WUHAN VIRUS DAILY UPDATE FOR APRIL 5
BIG NEWS! We are under 10% growth rate in new incidents for the first time since there have been any incidents in America!!! If the rate of growth drops tomorrow by the same rate it did today then death rates of growth will also be under 10% within 2 days. To keep this in perspective, I refer you to yesterdays admonitions about the declining usefulness of my existing model. Regardless - this is promising news. We also performed 139,959 tests in one day yesterday so our testing capacity is moving in the right direction as well.
MORE INTERESTING NEWS - this could be due to some adjustments in the data source but the next two days should be more telling: for the first time ever we've seen the raw number of both new incidents and deaths grow slower than the day before. Compare Apr 4, 33,840 new cases to today's 26,553 new cases for a delta of -7,287, Apr 4 1,352 deaths vs today's 1,184 for a delta of -168. Two more declines in a row and we can declare the curve flattened. The sad news is that we've cross the milestone of 10,000 total deaths due to the Wuhan-virus in America. We're on track for that number to hit 20,000 before the middle of April and achieve 1,000,000+ incidents at the same time. If the rates of growth keep falling as they have this may be pushed back to later but it's surely going to come in April.
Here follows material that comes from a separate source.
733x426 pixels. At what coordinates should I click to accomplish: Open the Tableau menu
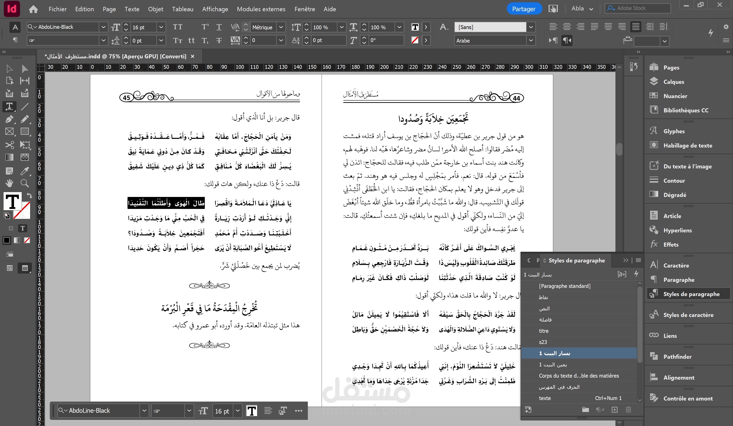(x=182, y=9)
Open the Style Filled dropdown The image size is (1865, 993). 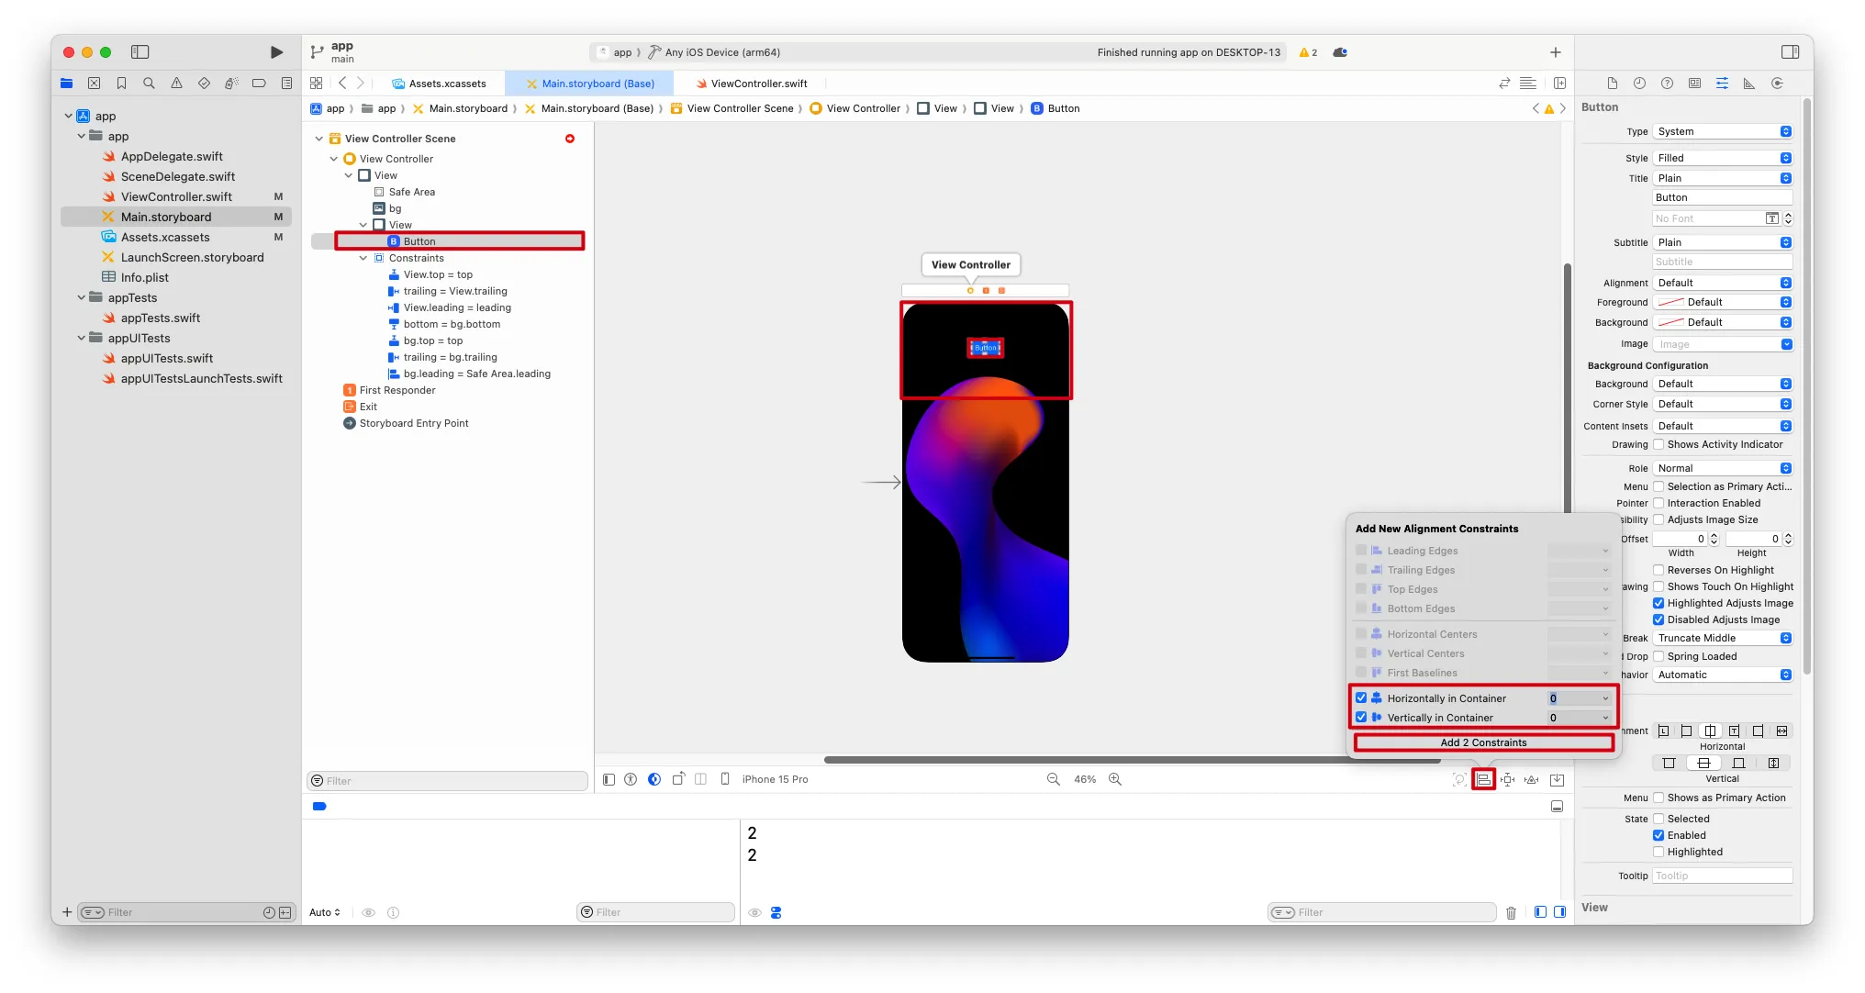[x=1723, y=158]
Given a total of 1,779,339 total tests completed in America, our new total for incidents is 332,308 (+26,553), down to an increase of 8.68% over the previous day (down -3.76% from yesterday). Deaths have totaled 9,498 (+1,184) which is an increase of 14.24% (-5.18% rate of growth) over the previous day. Since the peak in Mar 19, rates of growth for incidents has fallen by 42.95% and for deaths has fallen by 28.62%.
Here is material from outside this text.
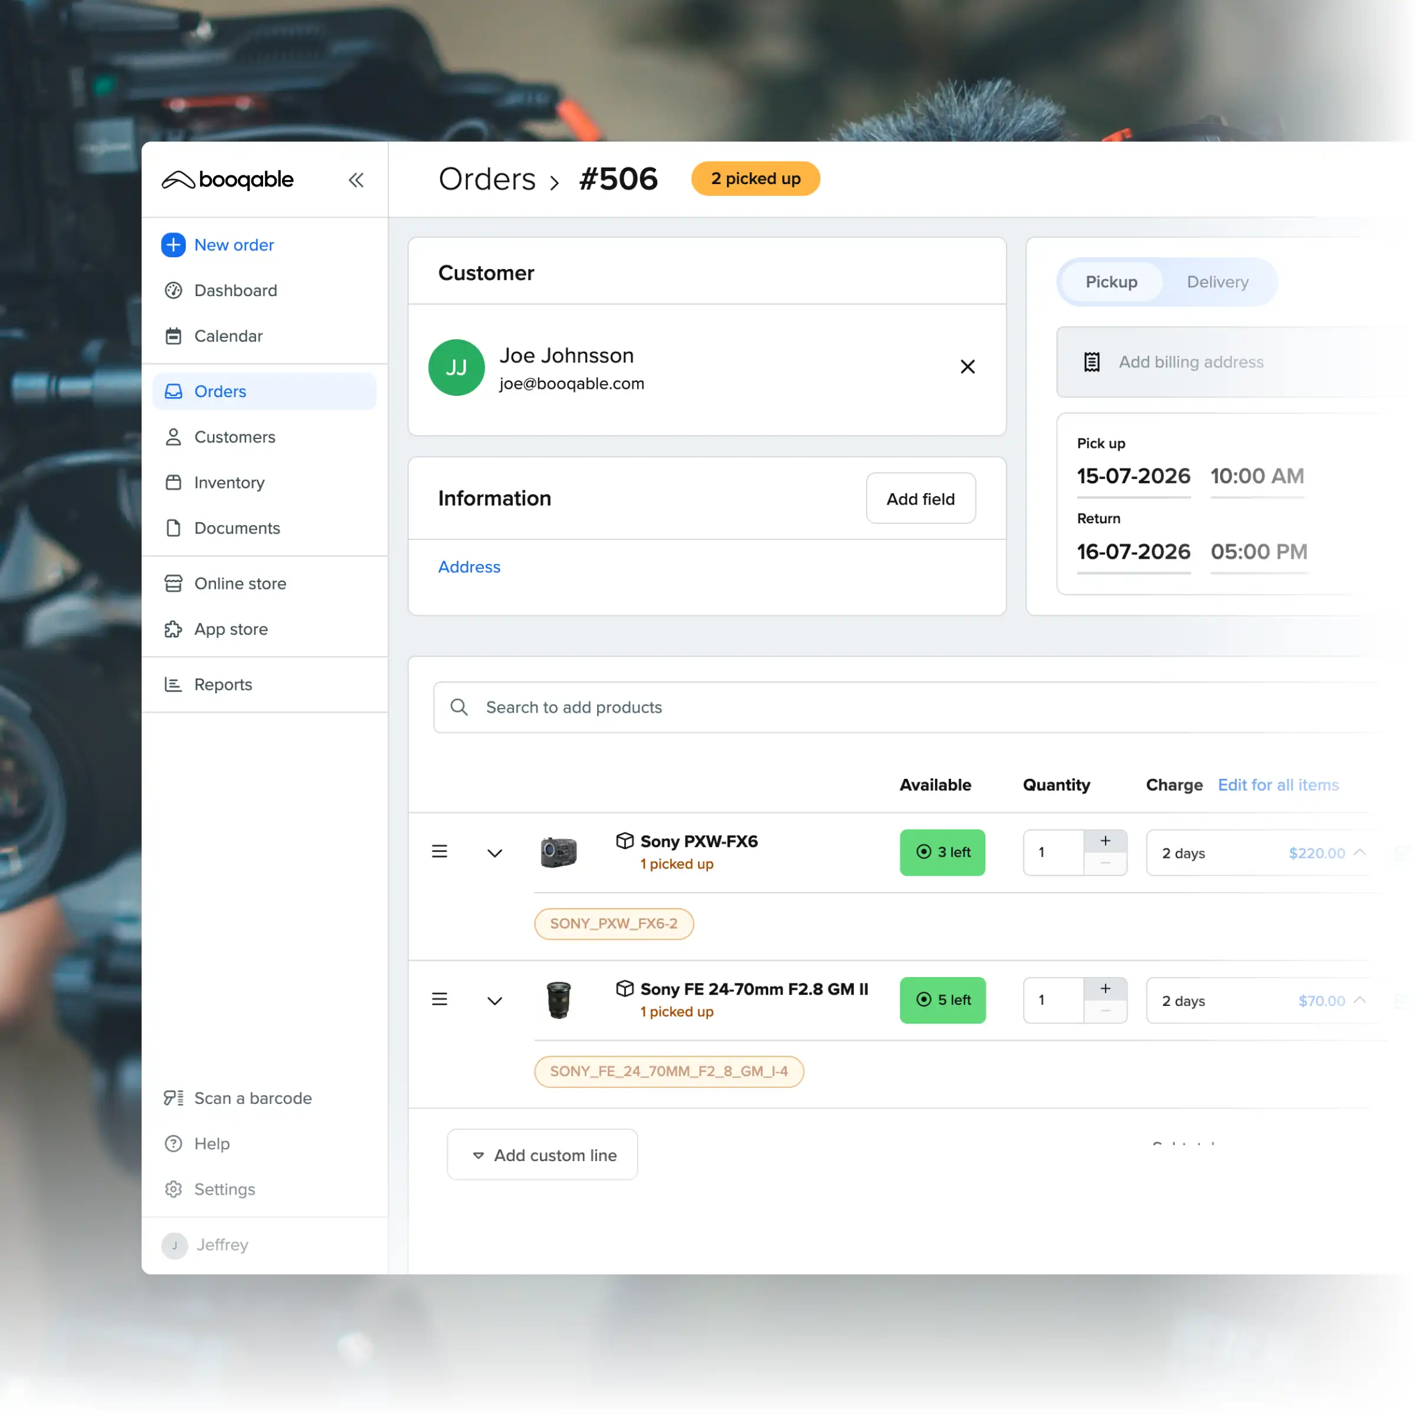Screen dimensions: 1416x1416
Task: Click the Scan a barcode icon
Action: 173,1097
Don't have a lot more to offer regarding analysis today. One of two scenarios is going to play out this month. 1) Either the rates of growth continue to plummet and this thing is beat (almost impossible), or 2) we're gonna see the numbers start twitching up and down which will show us the curves elsewhere in the country are coming in play and taking on a life of their own. The effectiveness of our policies at the local and state levels are going to determine how big that second option plays out.